Data.. All Times GMT
09:00.. Germany IFO business Climate March Cons: 87.7 Prev: 96
Germany IFO business Expectations March Cons: 81.9 Pev: 93.2
Germany IFO Current assessment March Cons: 93.6 Prev: 99.0
12:30.. US Core Durable goods mom Feb Cons: -0.4% Prev: 0.8%
US Durable goods mom Feb Cons: -0.8% Prev: -0.2%
Details 25/03/20
Stocks surge as a deal is struck in the US. The USD swings wildly as stress still seen in funding:
Hope that Congress would finally ditch the politics and come up with an agreement on a fiscal package were realised late last night but details were sketchy at best but something close to $2trln is on the way in some form it seems. The hope and then realisation, saw stocks surge in the US yesterday and to be honest, the dual impact of this and the massive stimulus from the Fed may have an impression that could last some time. The Nikkei rallied over 7%, Kospi over 4% last night with HK and China over 2.5%. But still, with all this hope and the stock market rally, funding markets still showed some stress with the FRA-OIS spread widening yet again yesterday. This saw the USD whipsaw around like crazy and Cable was particularly volatile. We traded as high as 1.1799 before retracing and the swings made it hard to hold on to positions but for now, I am sticking to the higher Cable trade and it busted through 1.1800 last night and could be on its way to 1.2000 now. What I will do in these volatile and unpredictable markets is raise my stop to the entry level at 1.1675 so we have a free look at this. The Pound’s TWI had been slammed recently but recoveries can be huge.

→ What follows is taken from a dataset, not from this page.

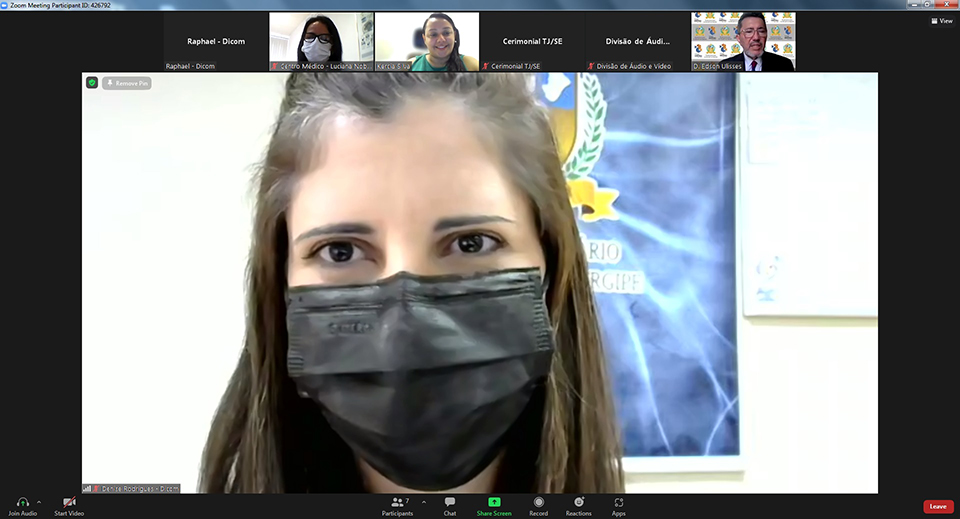
Task: Turn on camera with Start Video
Action: point(69,502)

EURGBP is back down at .9150 and I can see this lower still as to my mind the EU is still facing significant headwinds. To put it bluntly, there is nothing monetary policy could do now for the Italian situation. Italy is a paramount example of a capital-consuming economy, where the investment level has plummeted and labour productivity stagnates. They are never out of recession for any length of time; it is a fundamentally broken economy. Italy is like Japan as they both face demographics which have now caught up with them.

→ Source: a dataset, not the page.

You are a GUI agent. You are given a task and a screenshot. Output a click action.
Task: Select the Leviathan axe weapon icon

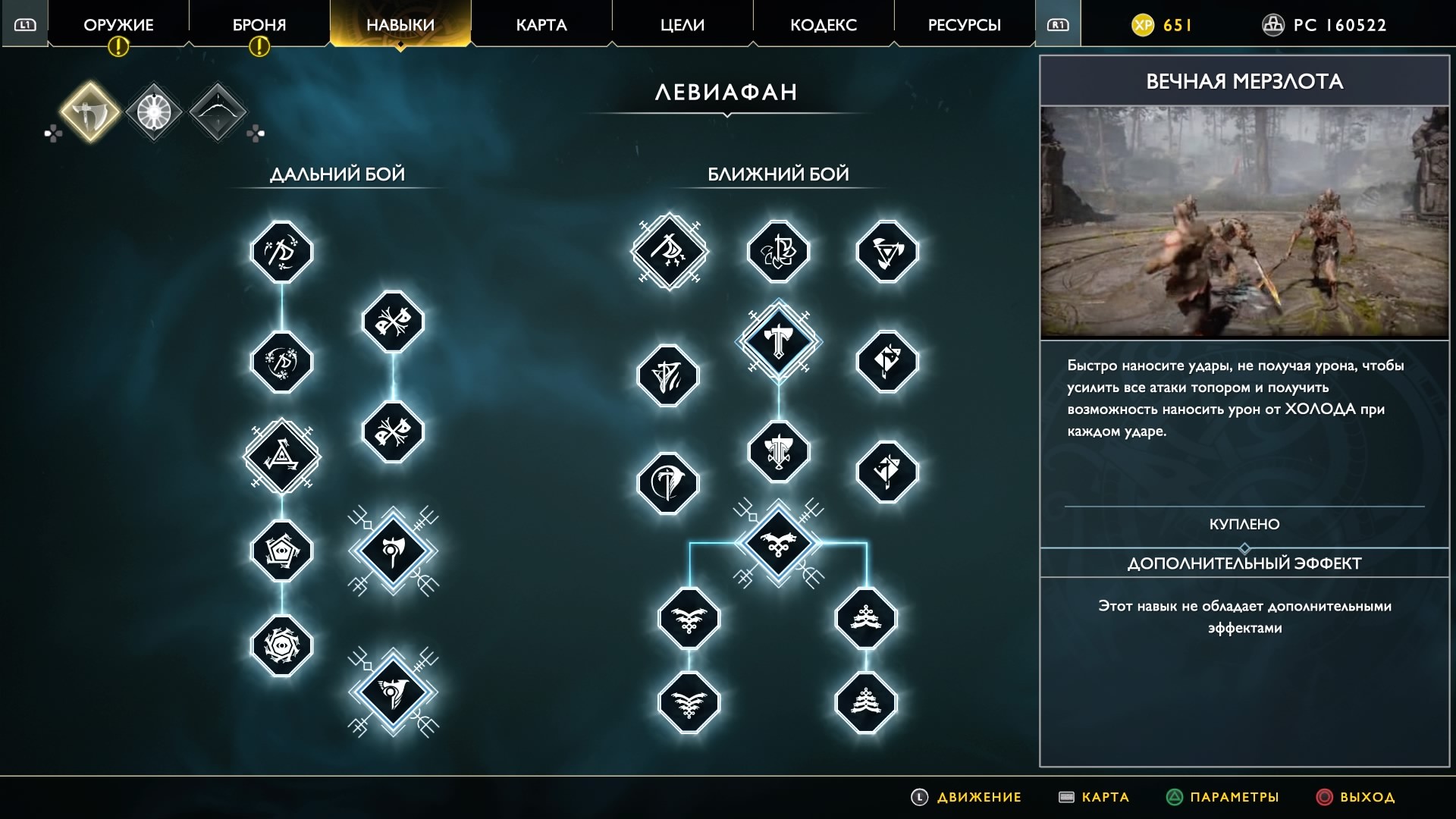(x=91, y=112)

I still feel the Fed actions will start to erode the demand in the USD now but to be honest the stress in the USD funding market is beginning to feel like a loss of faith in the whole system, so we need to keep things tight. But the swap lines should make USDs more attainable. Gold made a dramatic recovery and more than even I expected in one day with a high around $1633, rising well over $100. I see this extending higher still.
The unprecedented scramble for physical metal coupled with continued liquidations among leveraged shorts, while refiners remains offline, appears to be fracturing the gold market from within. We may get some consolidation after such a steep and rapid move but I think dips may still attract.
Again I think the Fed actions are responsible and the margin calls are all done in gold. With a supply shortage too, this could extend still. As well as being seen as a hedge against all kinds of market volatility, gold is viewed by many investors as a way to protect themselves from the debasement of currencies and also inflation. The debasement of the USD and others is now a reality (more on inflation later). The situation with gold resembles 2008, when gold also failed to act as safe-haven asset initially, falling by around 20% due to dollar strength and a run into cash. In 2008, the turning point was the announcement of $600bn QE in November, following which gold began to climb despite further weakness in equities and commodities. Gold showed real resilience yesterday as the USD swung around.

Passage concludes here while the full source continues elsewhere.